Pork butts and picnics are two different parts of the pork shoulder; with the butt portion being more desirable for retail sales. Picnics are harder to bone-out and are most often used as either a lean component of commercially made sausages or in institutional pulled-pork production. However, some barbecue pit masters do use intact pork shoulders for making relatively low volumes of smoke-cooked pulled-pork. As with barbecued pork butts, raw product boning is not an issue when picnics are slow cooked to the point where meat releases from bone. Uneven cooking product dimensions and varying bone content both contribute to different degrees of cooked meat dehydration.

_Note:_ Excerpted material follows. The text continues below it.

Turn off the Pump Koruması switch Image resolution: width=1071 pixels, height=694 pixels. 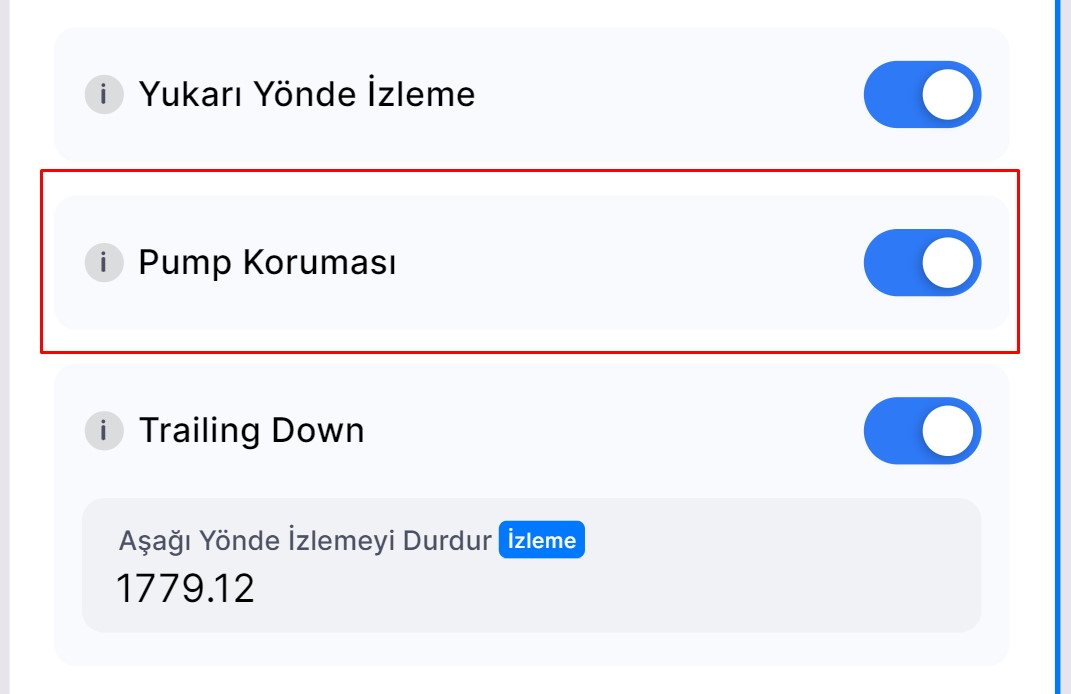(x=922, y=263)
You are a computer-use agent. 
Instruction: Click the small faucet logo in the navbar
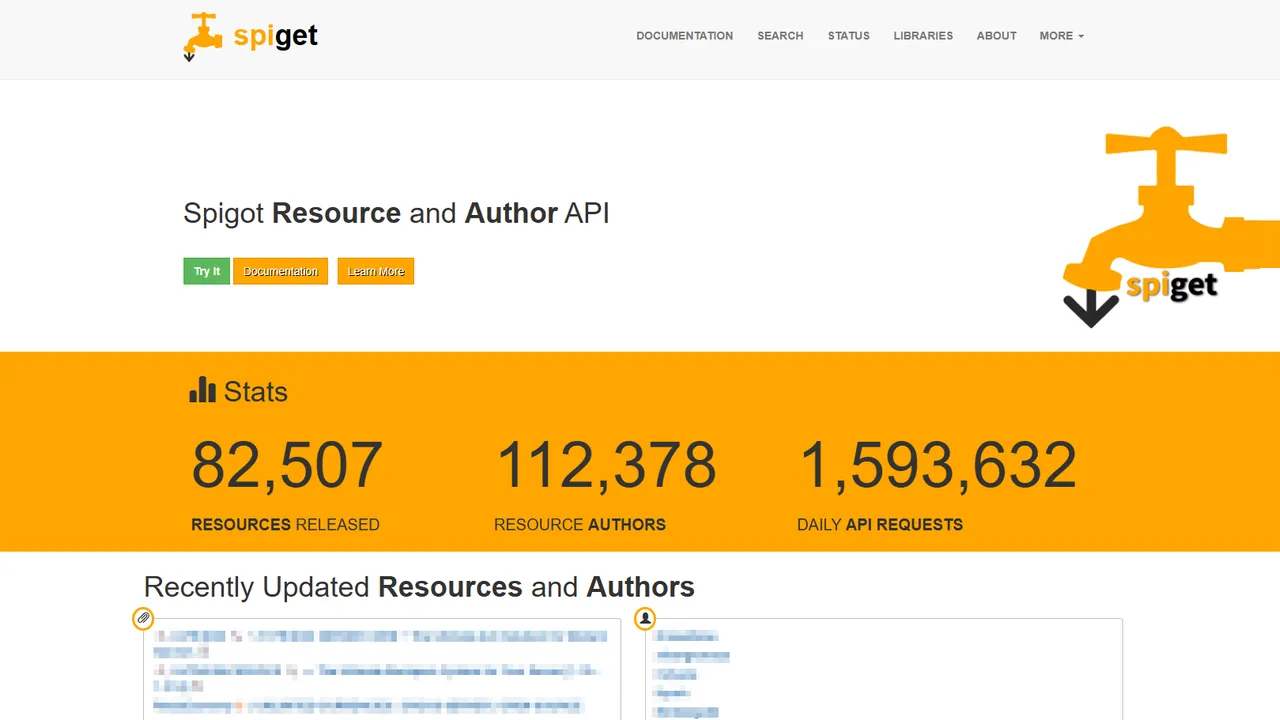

Commercially, one large lean muscle is often gleaned from picnics at the time of bone removal. This “cushion meat” is very useful to grind and blend with fat pork trimmings; so that more fat can be utilized to make sausage products of an acceptable fat percentage. After boneless, normally boxed & frozen, picnics are cooked in liquid the meat has to be picked through while still warm (usually on a slow moving plastic or metal link slow moving conveyor) in an effort to remove any large hunks of fat, skin, bone fragments or any other objectionable material. Bone-chips and metal contamination in finished pre-cooked meat products are both a tooth-hazard liability. Therefore, at least in-line metal detectors are employed. Some commercial producers use X-ray equipment called FOD (foreign object detection); which will also remove wood and bone fragments. However, I don’t think even FOD will eject plastic. It’s important to note here that bone-chip collectors attached to grinder heads are a great help in removing unwanted objects from ground meat products. The smaller the plate hole size, the more hard objects that will be ejected. In the production of mechanically deboned meat, starting product is ground bones and all then pressed through fine sieves in order to achieve boneless meat pulp (meat pulp does contain a slightly higher calcium content than intact meat). But when it comes to shredded meat, large pieces of fat and some other undesirable meat originating elements have to be removed by hand.